Repository files navigation

Satark-AI: Defending Truth in the Age of Generative AI 🛡️

Satark-AI Banner

Live App PWA Ready React TypeScript FastAPI PyTorch SpeechBrain NVIDIA NIM Cloudflare Workers Turborepo Docker License


🌐 Live Demo

👉 Open App → satark-deepfake.vercel.app

Satark-AI is a production-grade, full-stack deepfake detection and speaker verification platform. Built as a scalable microservices monorepo, it combines advanced audio forensics (MFCC, Spectral Analysis, Zero Crossing Rate), multimodal vision AI via NVIDIA NIM (Llama 3.2-90B Vision), and deep learning speaker biometrics (ECAPA-TDNN) to identify synthetic media and verify speaker identities in real time — across audio, video, and image inputs.


📸 Screenshots

Dashboard Mobile View
Dashboard Mobile
Live Monitor Speaker Identity
Live Monitor Speaker ID

🌟 Feature Overview

🕵️ Deepfake Audio Detection

  • Wav2Vec2 Model: Transformer-based deep learning model fine-tuned for synthetic speech detection.
  • Multi-Feature Forensics: Analyzes MFCC coefficients, Spectral Rolloff, and Zero Crossing Rate (ZCR) for composite risk scoring.
  • Multi-Format Support: Upload MP3, WAV, or extract audio from MP4 video files — handled via moviepy fallback.
  • Explainable AI (XAI): Returns structured analysisDetails with per-feature reasoning (e.g., "Anomalous zero crossing rate (0.214)").
  • Confidence Scoring: 4-decimal precision confidence score returned per scan.
  • Smart Deduplication: SHA-256 file hashing prevents redundant re-processing of identical files.

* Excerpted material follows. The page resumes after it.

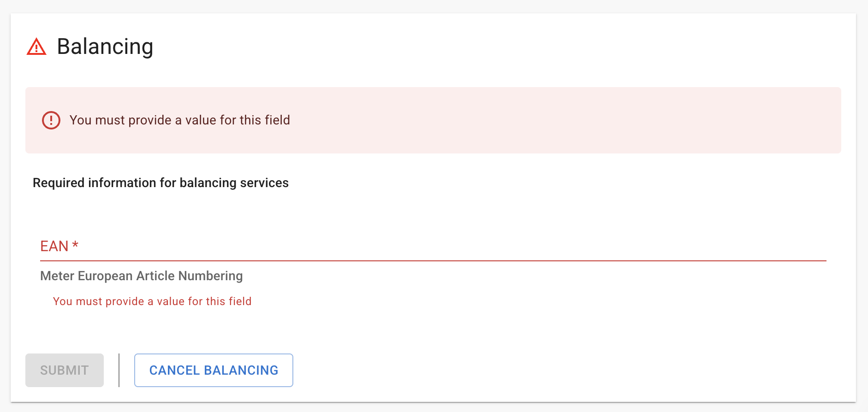
Task: Click the pink error alert banner background
Action: [x=433, y=120]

🖼️ Deepfake Image Detection — Powered by NVIDIA NIM

Image analysis runs on an entirely separate, serverless pipeline — independent of the Python engine.

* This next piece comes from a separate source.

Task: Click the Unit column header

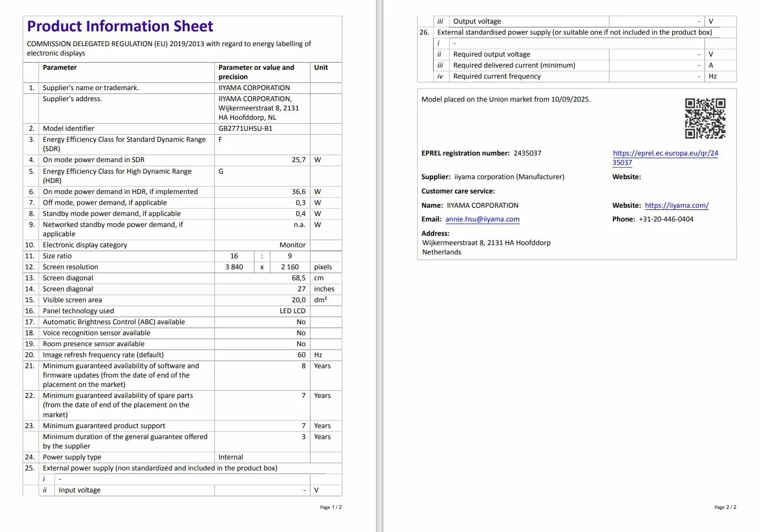Action: tap(321, 68)
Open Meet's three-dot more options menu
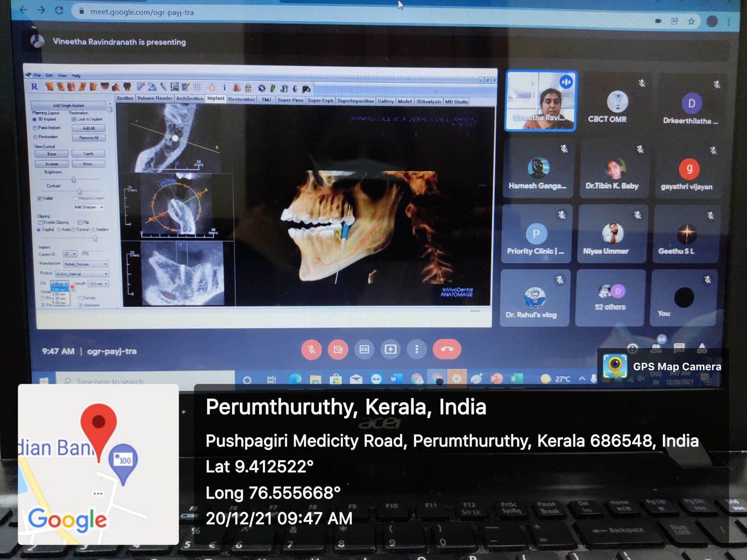747x560 pixels. coord(416,350)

  • Model: meta/llama-3.2-90b-vision-instruct via NVIDIA NIM API — a 90B multimodal vision-language model analyzing spatial artifacts, blending edges, texture inconsistencies, asymmetric features, and lighting anomalies.
  • Cloudflare Worker Proxy: A dedicated Cloudflare Worker (satark-image-proxy) sits between the frontend and NVIDIA's API — handling CORS, secret management, size enforcement, and timeout control.
  • Input Formats: Supports multipart/form-data file upload or raw binary body. Images are converted to base64 Data URI client-side and forwarded to NVIDIA NIM.
  • 5MB Size Limit: Enforced both via content-length header (pre-read) and actual byteLength post-read — double-layer enforcement.
  • 30s Timeout: AbortController cancels hung NVIDIA requests after 30 seconds, returning 504 gracefully.
  • Output Schema: { isDeepfake: boolean, confidenceScore: float (0–1), details: string } — normalized and validated before returning to client.
  • Robust JSON Parsing: Strips markdown code fences, extracts first valid { } block, clamps confidenceScore to [0, 1], falls back gracefully if NVIDIA returns unexpected format.
  • CORS Whitelisting: Strict origin whitelist (satark-deepfake.vercel.app, localhost:5173, localhost:3000) — no wildcard *.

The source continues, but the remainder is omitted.